▶ **EXERCISE TASK**:
Retype everything from the line containing "You are a GUI" down to the line containing "Looking at the", both included. Leave the pictures out of your answer.

▶ **INPUT FOR THIS TASK**:
________________

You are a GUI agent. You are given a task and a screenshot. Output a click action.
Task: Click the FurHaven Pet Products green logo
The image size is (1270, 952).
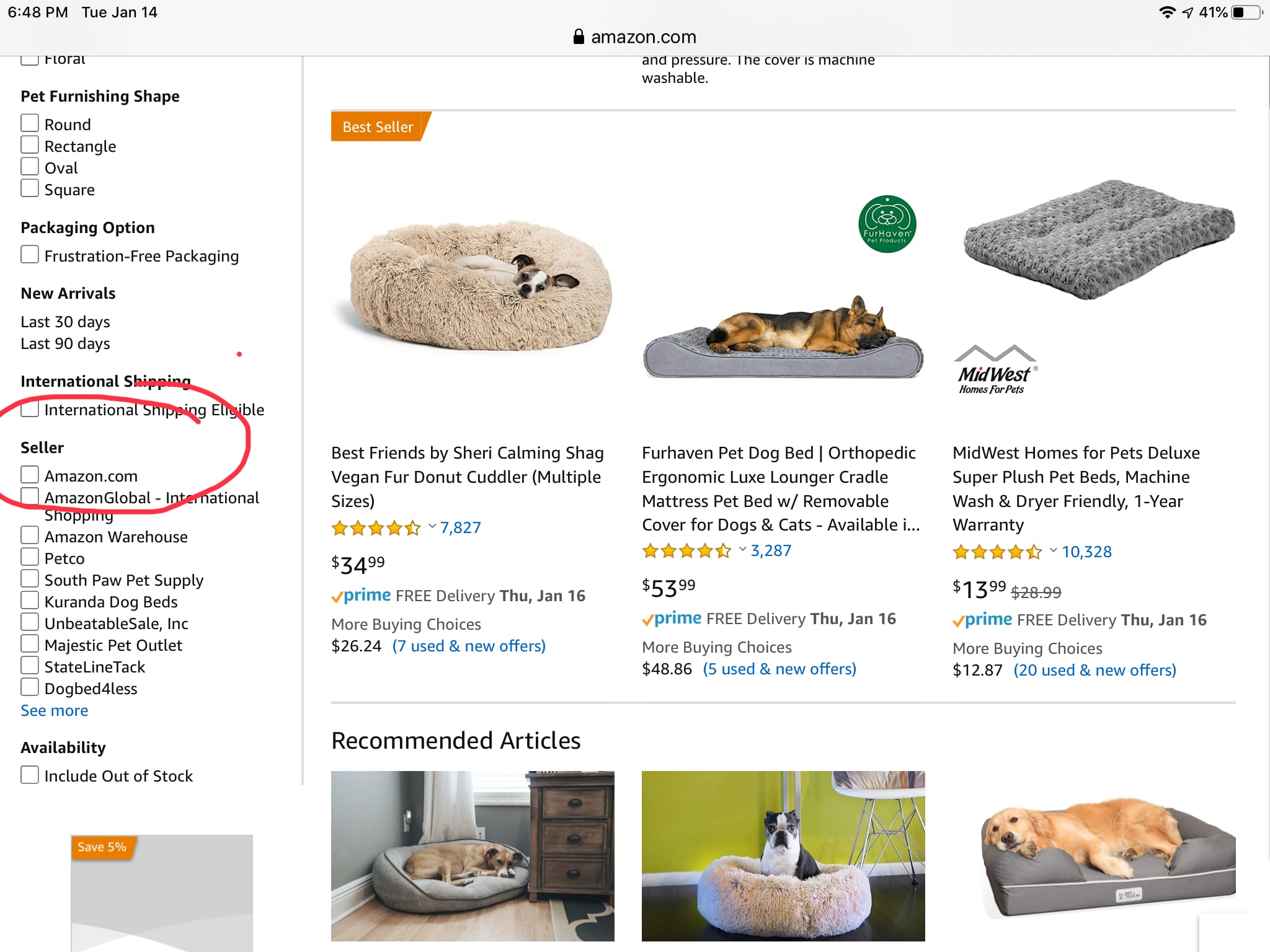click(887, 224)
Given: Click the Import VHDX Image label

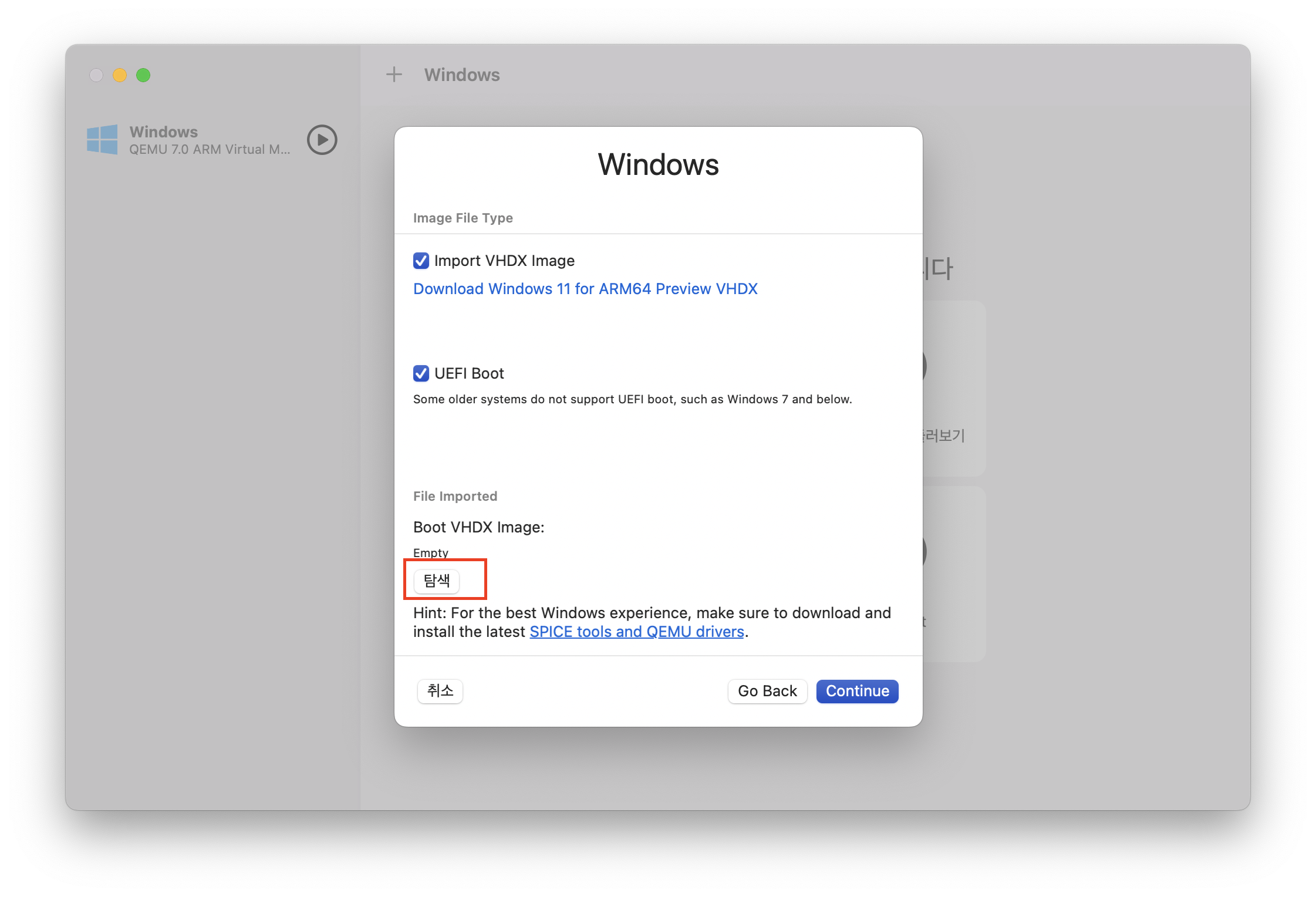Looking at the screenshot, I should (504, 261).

________________

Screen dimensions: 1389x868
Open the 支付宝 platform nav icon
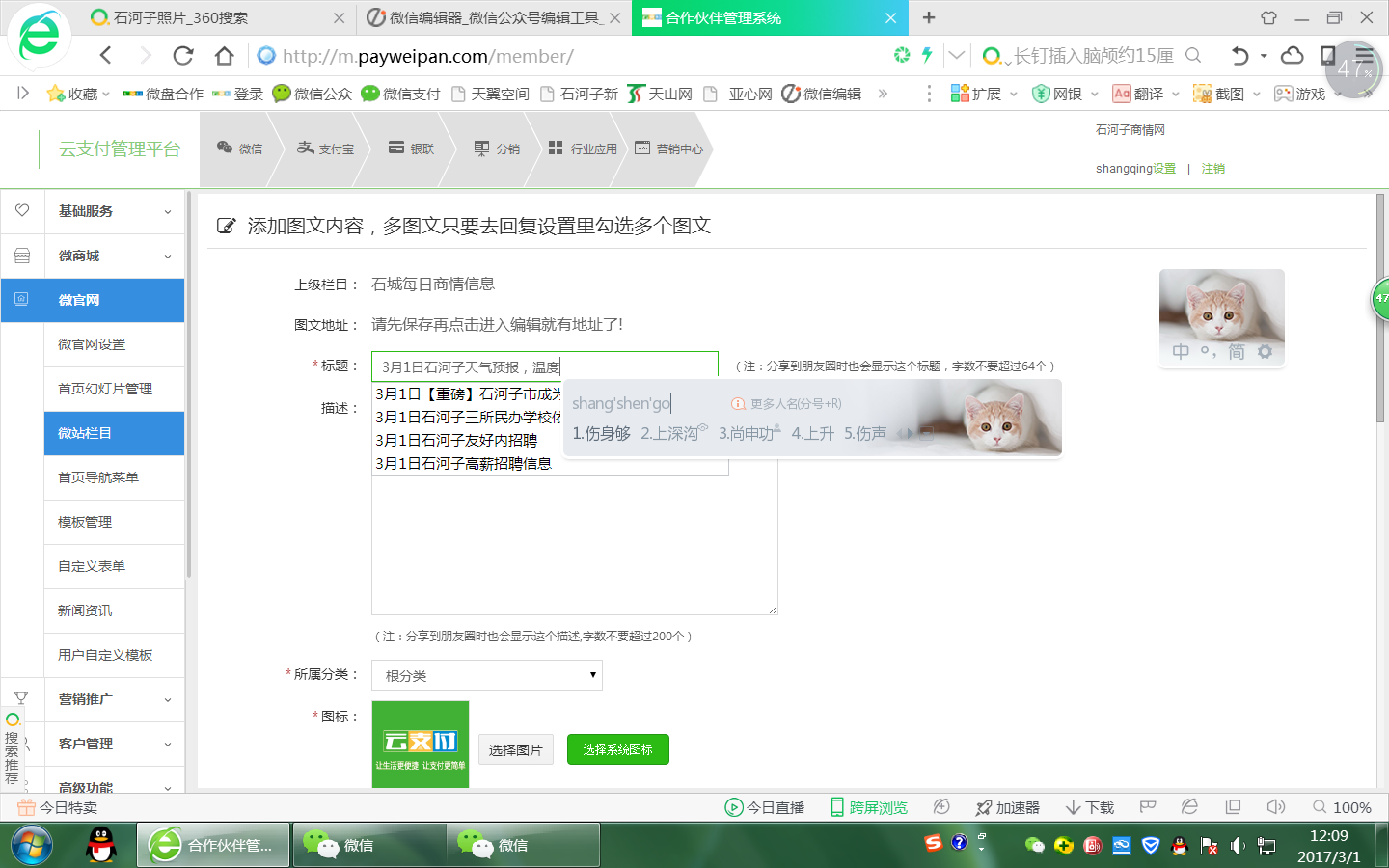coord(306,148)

________________

▶ **FULL SOLUTION**:
You are a GUI agent. You are given a task and a screenshot. Output a click action.
Task: Click the FurHaven Pet Products green logo
The image size is (1270, 952).
click(887, 224)
Given: Click the Import VHDX Image label

Looking at the screenshot, I should (504, 261).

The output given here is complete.